The rapid advancement of artificial intelligence technology has propelled flexible tactile sensors into a wide range of application prospects across multiple domains. Flexible tactile sensors can convert the active dynamic tactile sensing signals into digital signals, which provide real-time insight and prediction capabilities by using machine learning methods to analyze the digital signals. This paper reports a low-cost and efficient strategy to fabricate flexible piezoresistive sensors with porous sponge structures. The prepared flexible piezoresistive sensors based on polyurethane (PU) sponge and graphene exhibit excellent properties such as excellent sensitivity (1.7356 kPa^–1 at 0–55 kPa pressure), fast response/recovery time (147 ms/59 ms), small hysteresis error (6.51%), and stable repeatability (under 2000 cyclic pressure tests). The sensor is well suited for wearable devices due to its sensitivity over a wide range and its fast, cost-effective design process. Therefore, a haptic glove is designed with the flexible piezoresistive sensors for object recognition. By wearing the haptic glove, 1500 sets of time series signals during the grasp process for 15 different objects are detected and collected precisely.
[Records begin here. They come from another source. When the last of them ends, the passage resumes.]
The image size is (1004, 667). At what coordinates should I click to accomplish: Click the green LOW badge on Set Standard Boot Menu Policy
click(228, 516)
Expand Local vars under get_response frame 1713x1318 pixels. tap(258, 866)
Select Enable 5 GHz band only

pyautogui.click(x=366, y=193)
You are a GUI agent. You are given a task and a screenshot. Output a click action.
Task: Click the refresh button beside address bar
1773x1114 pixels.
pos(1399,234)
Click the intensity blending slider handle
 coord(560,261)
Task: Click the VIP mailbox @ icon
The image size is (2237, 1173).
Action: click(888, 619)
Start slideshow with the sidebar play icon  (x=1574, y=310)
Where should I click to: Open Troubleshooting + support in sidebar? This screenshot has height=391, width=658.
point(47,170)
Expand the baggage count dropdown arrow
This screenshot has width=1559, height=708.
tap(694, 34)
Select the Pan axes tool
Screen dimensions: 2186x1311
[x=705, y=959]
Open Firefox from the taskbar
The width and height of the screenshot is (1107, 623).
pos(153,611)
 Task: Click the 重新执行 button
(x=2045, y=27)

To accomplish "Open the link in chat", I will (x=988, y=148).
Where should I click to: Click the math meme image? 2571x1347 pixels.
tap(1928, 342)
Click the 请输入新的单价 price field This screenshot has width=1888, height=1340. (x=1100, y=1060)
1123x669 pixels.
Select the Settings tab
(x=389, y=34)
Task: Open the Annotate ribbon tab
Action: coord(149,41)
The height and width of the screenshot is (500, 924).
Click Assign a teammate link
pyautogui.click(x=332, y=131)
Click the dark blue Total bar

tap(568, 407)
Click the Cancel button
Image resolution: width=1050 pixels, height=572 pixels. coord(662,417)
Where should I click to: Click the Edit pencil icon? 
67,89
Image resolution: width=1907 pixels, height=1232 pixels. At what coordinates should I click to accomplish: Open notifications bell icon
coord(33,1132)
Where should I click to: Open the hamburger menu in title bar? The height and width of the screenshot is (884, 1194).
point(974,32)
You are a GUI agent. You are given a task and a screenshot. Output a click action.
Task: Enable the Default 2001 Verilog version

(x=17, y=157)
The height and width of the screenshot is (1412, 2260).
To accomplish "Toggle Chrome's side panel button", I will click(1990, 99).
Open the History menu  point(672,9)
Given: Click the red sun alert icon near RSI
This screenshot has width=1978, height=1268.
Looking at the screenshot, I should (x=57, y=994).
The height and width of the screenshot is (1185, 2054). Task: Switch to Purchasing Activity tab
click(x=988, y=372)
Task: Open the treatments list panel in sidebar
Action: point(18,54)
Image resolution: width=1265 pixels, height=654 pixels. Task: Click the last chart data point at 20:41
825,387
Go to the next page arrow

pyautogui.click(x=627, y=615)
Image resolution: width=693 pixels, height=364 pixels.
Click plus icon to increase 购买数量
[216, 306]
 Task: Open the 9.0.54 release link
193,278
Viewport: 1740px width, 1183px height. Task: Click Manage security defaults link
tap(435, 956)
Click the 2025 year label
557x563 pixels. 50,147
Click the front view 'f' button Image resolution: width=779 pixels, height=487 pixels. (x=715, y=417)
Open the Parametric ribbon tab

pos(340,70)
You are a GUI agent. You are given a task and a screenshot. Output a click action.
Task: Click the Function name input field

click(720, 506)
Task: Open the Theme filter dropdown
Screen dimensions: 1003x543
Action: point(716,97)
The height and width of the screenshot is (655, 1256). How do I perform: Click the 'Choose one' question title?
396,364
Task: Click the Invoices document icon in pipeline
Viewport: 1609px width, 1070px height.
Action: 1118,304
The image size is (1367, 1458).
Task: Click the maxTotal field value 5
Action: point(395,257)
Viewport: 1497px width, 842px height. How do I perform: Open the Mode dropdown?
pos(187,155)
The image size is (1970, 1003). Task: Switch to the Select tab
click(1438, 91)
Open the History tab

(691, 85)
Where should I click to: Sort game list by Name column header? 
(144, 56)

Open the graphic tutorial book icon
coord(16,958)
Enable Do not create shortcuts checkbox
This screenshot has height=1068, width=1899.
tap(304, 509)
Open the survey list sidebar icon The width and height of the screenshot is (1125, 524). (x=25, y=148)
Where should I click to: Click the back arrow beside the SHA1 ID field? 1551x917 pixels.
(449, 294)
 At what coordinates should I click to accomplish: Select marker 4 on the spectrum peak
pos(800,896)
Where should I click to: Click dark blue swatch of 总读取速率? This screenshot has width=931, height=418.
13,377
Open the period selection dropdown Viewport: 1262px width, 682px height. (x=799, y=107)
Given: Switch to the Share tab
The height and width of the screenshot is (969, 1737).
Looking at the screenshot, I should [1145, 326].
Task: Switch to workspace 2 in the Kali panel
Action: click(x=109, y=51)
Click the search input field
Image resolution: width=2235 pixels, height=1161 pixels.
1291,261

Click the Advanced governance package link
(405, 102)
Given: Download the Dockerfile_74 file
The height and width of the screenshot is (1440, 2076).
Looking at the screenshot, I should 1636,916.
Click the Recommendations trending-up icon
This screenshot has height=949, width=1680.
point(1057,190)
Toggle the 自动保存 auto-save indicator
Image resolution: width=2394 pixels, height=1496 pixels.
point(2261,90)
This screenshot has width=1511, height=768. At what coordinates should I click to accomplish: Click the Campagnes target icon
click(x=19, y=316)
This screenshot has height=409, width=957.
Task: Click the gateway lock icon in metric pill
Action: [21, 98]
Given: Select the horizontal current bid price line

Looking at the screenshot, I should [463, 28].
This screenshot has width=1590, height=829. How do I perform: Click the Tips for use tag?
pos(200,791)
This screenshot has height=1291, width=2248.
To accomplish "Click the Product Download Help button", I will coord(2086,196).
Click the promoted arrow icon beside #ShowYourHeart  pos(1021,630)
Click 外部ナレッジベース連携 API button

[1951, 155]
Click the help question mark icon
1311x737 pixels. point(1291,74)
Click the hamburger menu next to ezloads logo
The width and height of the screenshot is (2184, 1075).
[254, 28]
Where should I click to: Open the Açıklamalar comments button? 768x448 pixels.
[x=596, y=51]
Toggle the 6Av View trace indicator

Then, the Residual Network (ResNet) with great feature extraction and generalization ability is constructed to recognize the 15 objects by the tactile time serial signals detected from the haptic glove, and the corresponding recognition accuracy is 95.67%. This work combines flexible tactile sensors with machine learning methods, providing an effective approach for flexible tactile sensors in more innovative applications.